Непонятным озлоблением, запальчивостью крайней спешки, если только не мятежом был окрашен как этот несомненный векшинский дневной бред, так и не записанное Фирсовым его продолжение. Пчхов внимал ему, не спуская с гостя погрустневших глаз, а брови его стали еще насупленней и чернее. Жара спадала, пора было открывать заведение для посетителей, — а он все думал, словно в шашки играл.
— Да, ты крепко болен, Митя, — объявил потом Пчхов, — и хотя ты мне теперь еще родней прежнего стал, нечем мне тебя утешить.
— Меня и отпустили, будто болен, а я прикидывался: в жизни не бывал здоровей, — с болезненным возбужденьем подхватил Векшин. — Только вот… чего в руки ни возьму, во всем сомневаться начинаю, и тогда уж роздыху мне нет. Бывает, бежишь за трамваем иной раз на остатке дыханья, вроде и рукой схватился, а никак не дается на подножку вскочить, А ведь ты у нас на Благуше мудрецом слывешь, к тебе бабы с мужьями за советом таскаются, от запоя лечишь… вот ты и вшепни в меня, примусник, кто же я? Вели мне что-нибудь, посоветуй…

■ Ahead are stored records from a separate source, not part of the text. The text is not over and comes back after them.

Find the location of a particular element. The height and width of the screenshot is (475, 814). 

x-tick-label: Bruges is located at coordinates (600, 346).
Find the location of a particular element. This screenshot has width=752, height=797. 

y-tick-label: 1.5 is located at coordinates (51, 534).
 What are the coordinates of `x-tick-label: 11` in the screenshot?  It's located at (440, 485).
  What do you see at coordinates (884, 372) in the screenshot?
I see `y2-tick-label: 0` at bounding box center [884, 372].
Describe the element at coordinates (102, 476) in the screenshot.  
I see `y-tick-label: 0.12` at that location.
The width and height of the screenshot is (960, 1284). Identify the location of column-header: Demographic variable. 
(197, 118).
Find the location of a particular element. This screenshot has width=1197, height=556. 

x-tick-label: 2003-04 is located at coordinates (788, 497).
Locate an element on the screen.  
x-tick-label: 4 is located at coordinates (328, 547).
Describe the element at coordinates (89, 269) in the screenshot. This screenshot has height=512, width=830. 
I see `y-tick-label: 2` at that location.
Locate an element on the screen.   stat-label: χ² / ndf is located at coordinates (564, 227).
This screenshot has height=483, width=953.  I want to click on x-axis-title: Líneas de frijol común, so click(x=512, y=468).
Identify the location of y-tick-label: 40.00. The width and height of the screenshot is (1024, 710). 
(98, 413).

Пчхов на это лишь головой покачал.
— Я тебе на это притчей отвечу, — сказал он с небывалой еще мягкостью, — притчей из собственной жизни. И я вот так же вскоре посля солдатчины твоей же хворостью маленько приболел… ну и надоумили меня под чужую мудрую руку бултыхнуться, за высокую каменную ограду. К уединеннику Агафадору под начал и пристроился я келейничком, возложив на него свое попечение: авось и на мою сиротскую долю маненько обрящет, поелику глуп есмь. И нигде я впоследствии такого не хлебнул, Митя, как в монастырьке у него, за те за два с половиной годика. Кваском лишь по праздникам баловались, а так все больше вареная рожь с капустной. Да еще взбудит средь ночи клюкою в бок: «Все спишь, нерадивый раб Емелька? Читай акафист сладчайшему Иеусу!» Сам-то слепнул он понемножку… Я и почну, язык заплетается, буква на букву лезет, а он притихнет на чурбачке и плачет. Он плачет, а я, значит, учусь с него наглядно жажду утолять… Ну, у монастырька под боком: базар располагался, — как положено, трактиры да карусели… самая утеха младости! Мы в колокол с утра, они в гармошки. А как послали меня разок в мир с поручением, я и заглянул, грешный, в самое пекло, да и прельстился с голодухи. С той поры, чуть вечерок, заладил я к одной торговке за ограду лазать, лесенку себе украдкой сколотил. Выпиваем с ею, источаем дым кольцом, получаем обоюдное развлечение… и вроде бы от мыслей отлегло. Старец мой тогда пфихварывал!